» PROBLEM: Starting with the line that contains "Locate an element" and going on through the end of the data, render those lines alone as a numbered list, leaving out any blank lines.

[DATA FOR ANALYSIS — start]

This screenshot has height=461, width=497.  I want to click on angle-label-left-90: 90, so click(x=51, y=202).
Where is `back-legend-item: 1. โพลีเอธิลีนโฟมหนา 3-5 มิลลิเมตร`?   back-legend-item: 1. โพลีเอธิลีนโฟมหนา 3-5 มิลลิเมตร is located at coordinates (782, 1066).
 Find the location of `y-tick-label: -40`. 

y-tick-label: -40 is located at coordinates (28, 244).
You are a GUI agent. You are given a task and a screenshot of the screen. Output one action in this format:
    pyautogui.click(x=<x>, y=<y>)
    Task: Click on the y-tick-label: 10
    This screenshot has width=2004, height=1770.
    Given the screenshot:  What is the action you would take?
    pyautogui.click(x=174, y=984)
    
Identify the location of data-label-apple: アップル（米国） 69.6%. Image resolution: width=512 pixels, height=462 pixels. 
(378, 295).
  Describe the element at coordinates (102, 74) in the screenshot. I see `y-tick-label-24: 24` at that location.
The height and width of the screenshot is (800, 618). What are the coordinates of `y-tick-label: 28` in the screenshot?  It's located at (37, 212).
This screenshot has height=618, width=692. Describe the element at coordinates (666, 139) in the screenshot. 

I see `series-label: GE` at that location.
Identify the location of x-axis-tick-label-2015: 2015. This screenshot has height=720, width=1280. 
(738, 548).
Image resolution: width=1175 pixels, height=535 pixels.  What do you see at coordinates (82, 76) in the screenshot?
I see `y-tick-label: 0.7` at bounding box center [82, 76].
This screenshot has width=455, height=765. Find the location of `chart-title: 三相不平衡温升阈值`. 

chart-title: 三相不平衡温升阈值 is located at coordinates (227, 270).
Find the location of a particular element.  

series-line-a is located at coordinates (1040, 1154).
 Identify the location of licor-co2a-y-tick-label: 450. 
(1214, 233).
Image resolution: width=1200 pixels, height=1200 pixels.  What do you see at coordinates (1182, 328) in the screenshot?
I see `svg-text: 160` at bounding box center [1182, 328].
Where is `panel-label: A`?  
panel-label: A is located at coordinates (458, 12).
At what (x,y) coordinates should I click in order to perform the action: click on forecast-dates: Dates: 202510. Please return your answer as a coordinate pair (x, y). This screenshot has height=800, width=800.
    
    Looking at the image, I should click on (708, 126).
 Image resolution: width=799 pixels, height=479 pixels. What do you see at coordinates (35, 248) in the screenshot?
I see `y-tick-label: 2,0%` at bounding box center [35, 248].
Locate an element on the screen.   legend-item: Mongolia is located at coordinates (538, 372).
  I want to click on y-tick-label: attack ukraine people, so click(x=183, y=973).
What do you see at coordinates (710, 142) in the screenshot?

[DATA FOR ANALYSIS — finish]

» RESPONSE:
1. Locate an element on the screen.   legend-item: Mongolia is located at coordinates (538, 372).
2.   I want to click on y-tick-label: attack ukraine people, so click(x=183, y=973).
3. What do you see at coordinates (710, 142) in the screenshot?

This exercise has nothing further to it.